This project aims to show how fast and easy data management via Airflow and Google Cloud Platform works. This sample integrates the English Premier League data into BigQuery.
We load the daily data in Google Cloud Storage. The ETL job then starts automatically and imports the data into BigQuery to analyze the data.
- Google Cloud SDK
- before start update components
gcloud components update
- Accessing a Cloud Composer environment requires the kubernetes commandline client [kubectl].
gcloud components install kubectl
- before start update components
- jq - a lightweight terminal application for json parsing and manipulation
Just run the ./scripts/google_init.sh
script which sets up a new GCP project,
Cloud Composer, BigQuery and deploys this workflow.
In the configuration of the Environment you get some information, including the location of Bucket and the Airflow Web UI link.
When the environment is in place, kick off the DAGs via the Airflow Web UI or run:
gcloud composer environments run ${GC_PROJECT_ID} \
--location ${LOCATION} trigger_dag -- matchweek_data_to_gc && \
gcloud composer environments run ${GC_PROJECT_ID} \
--location ${LOCATION} list_dag_runs -- scorer_data_to_gc
Upload the data to Storage with:
./scripts/google_upload_data.sh
gcloud projects delete ${GC_PROJECT_ID}
Set the project ID as an environment variable.
export GC_PROJECT_ID=[YOU_GC_PROJECT_ID]
Create a key for the Service Account
and store to airflow/data/keyfile.json
.
Start the Airflow Webserver: docker-compose up
, then execute the ./scripts/local/init.sh
script to create variables and connections.
Airflow will be available via http://localhost:8080.
To set up a local development environment install pipenv: pip install pipenv
.
Then install run SLUGIFY_USES_TEXT_UNIDECODE=yes pipenv install
.
Open the folder with PyCharm and mark both dags/
and plugins/
as source folders.

Task requirements => In the setup notes for the Premier League data pipeline, why does the prerequisites list call for kubectl? Answer in one to three sentences.

Excerpted records =>
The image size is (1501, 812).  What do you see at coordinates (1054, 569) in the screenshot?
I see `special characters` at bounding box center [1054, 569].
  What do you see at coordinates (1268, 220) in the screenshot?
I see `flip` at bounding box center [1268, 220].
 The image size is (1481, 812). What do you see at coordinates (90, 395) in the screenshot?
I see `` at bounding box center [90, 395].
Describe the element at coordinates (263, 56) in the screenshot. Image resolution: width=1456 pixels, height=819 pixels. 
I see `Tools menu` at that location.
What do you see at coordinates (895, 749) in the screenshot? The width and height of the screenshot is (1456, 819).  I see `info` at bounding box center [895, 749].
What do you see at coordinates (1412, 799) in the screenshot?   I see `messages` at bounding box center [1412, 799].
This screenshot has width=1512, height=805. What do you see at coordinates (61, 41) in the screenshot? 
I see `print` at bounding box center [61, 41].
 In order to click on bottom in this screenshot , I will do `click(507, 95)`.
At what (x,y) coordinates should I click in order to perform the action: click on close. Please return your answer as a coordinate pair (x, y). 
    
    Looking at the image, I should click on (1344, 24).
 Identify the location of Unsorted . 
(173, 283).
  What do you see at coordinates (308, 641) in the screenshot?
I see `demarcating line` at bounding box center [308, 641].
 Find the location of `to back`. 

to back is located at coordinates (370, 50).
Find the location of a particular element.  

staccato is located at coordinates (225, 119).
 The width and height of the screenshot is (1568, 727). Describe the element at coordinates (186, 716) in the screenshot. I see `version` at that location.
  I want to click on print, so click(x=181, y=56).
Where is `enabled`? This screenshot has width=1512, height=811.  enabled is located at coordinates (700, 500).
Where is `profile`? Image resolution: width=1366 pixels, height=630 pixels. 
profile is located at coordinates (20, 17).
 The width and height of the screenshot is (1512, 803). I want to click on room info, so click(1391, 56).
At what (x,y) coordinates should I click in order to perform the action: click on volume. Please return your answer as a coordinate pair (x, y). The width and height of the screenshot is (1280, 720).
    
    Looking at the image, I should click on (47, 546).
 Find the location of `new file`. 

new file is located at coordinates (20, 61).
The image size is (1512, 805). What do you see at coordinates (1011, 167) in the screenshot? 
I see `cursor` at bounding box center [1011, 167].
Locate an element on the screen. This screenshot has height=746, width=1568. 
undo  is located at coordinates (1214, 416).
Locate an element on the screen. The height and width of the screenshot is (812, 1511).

Task answer => kubectl is required because accessing a Cloud Composer environment needs the Kubernetes command-line client. The notes install it with "gcloud components install kubectl".